Paul Roberts (chant, percussions), John Ellis (guitare, choeurs), J.-J.. Burnel (basse, choeurs), Dave Greenfield (claviers, choeurs), Jet Black (batterie)

Musiciens additionnels : Bob Smissen (viole), Chris Winter (harmonica), Caroline Dale (violoncelle), Gavyn Wright (violon), Wilf Gibson (violon)

chronique

Styles
pop
rock

Hé ouais, il était temps ! De quoi ? Jeter l’éponge définitivement ou enregistrer un bon album ? Aucun des deux mais plutôt du côté de la seconde possibilité malgré tout. Trois ans après leur premier enregistrement et un paquet de sorties live anciennes, la nouvelle formation des Stranglers a eu le temps de se rôder et cela se sent, le style général est plus cohérent que sur le précédent opus, c’est déjà ça. On pourrait même affirmer que l’on en revient aux bases du son du groupe avec la basse et l’orgue mieux marqués tout en cherchant à coller aux 90’s, soit une forme de post punk ni totalement dans ni hors de son temps. ‘Golden boy’ lance la tonalité d’emblée, c’est bien le son Stranglers qui est de retour dans ce qu’il doit aux Kinks, The Faces, puis à la new wave; ça pourrait être mieux mais il est agréable de ressentir un minimum de fougue dans le jeu. Paul Roberts tente de confirmer ses gallons de nouveau chanteur et s’investit pleinement; son timbre manque d’un brin de charisme mais c’est tout ce qu’on peut lui reprocher. Burnel semble avoir retrouvé le mojo et si le jeu de Greenfield est moins original que par le passé, il n’en reste pas moins efficace.
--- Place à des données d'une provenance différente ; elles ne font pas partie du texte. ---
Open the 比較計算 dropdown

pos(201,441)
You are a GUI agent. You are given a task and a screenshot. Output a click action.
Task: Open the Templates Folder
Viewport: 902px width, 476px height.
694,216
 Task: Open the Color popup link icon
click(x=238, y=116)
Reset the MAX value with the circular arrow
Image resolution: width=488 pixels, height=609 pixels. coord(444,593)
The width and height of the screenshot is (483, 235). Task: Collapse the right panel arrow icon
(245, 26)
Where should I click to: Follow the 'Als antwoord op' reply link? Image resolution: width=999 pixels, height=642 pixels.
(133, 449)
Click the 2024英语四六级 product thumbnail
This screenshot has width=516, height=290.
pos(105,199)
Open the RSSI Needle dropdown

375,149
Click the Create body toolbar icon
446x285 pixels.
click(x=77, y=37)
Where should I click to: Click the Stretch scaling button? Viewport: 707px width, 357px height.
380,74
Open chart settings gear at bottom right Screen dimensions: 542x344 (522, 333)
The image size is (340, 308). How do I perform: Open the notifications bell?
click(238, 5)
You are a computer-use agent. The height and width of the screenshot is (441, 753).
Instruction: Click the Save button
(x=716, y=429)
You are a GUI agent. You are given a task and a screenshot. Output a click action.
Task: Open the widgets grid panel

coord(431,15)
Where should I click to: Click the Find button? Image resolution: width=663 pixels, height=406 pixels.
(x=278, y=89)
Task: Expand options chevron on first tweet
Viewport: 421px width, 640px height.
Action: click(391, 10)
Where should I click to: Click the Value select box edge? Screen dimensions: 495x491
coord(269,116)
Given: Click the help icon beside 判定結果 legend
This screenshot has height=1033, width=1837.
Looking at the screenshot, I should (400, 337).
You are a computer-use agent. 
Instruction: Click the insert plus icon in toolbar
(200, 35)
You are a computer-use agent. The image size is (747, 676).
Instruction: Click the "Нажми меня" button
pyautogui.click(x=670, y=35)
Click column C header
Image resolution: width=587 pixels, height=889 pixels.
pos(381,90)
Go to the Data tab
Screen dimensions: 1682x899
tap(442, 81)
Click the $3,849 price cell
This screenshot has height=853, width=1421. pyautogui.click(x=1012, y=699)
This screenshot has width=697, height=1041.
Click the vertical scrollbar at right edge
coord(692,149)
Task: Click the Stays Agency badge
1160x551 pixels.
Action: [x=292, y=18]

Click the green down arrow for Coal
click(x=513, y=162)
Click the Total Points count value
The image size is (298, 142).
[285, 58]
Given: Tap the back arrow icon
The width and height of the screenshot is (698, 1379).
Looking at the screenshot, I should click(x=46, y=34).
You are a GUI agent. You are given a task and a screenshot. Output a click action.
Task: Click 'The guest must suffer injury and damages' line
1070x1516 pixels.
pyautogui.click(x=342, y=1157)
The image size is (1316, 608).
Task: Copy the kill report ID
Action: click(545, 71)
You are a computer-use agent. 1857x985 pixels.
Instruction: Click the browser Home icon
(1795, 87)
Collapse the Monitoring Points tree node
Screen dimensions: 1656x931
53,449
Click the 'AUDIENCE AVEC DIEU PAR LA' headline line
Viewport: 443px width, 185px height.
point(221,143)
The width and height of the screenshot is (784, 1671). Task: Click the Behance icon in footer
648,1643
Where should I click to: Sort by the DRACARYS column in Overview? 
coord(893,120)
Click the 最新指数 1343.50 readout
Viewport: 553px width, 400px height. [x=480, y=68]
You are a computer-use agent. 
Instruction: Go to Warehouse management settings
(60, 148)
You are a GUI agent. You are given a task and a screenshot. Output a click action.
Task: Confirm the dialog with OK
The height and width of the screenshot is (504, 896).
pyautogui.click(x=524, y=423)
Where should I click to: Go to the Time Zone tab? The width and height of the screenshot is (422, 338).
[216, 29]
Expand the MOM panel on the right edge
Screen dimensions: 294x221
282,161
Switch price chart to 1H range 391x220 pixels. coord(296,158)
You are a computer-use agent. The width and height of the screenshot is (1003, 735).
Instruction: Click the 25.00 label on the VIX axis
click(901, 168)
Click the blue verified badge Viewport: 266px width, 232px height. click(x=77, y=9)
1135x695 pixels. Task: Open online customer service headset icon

Les Etrangleurs tentent même d’enrichir leur son avec des apports de cordes équilibrés (traductions: pas kitsch) et quelques vocaux féminins. Les trois premières chansons sont sympathiques, rythmées, bien écrites, mais c’est selon moi à partir d’un ’Sinister’ plus sombre que le disque va réellement décoller. Pas de vraie maladresse et même de solides compositions: ‘Still life’, balade tristounette avec magnifique intro aux cordes, ‘Little blue lies’ plutôt rock, le sexy et groovy ‘Lies and deception’ (Roberts s’y révèle magistral, bravo), ‘Paradise Row’ pas si loin d’annoncer Interpol et consorts dans une version moins post punk ou encore le musclé ‘She gave it all to me’ avec un vrai jeu de basse et des guitares tordues. Seules quelques sonorités calypso sur le final évoquent ‘Dreamtime’ et ses mauvais moments (encore que ce ne soit pas si mal). ‘About time’, l’ère Cornwell est définitivement enterrée, le combo relève cette fois un minimum le front et nous propose sans doute son meilleur disque des 90’s. Pas un chef-d’oeuvre mais un essai sérieux, investi, bien meilleur que les trois ou quatre galettes précédentes. Puisqu’on en est là, autant déguster, la suite promettant, hélas, moins de merveilles…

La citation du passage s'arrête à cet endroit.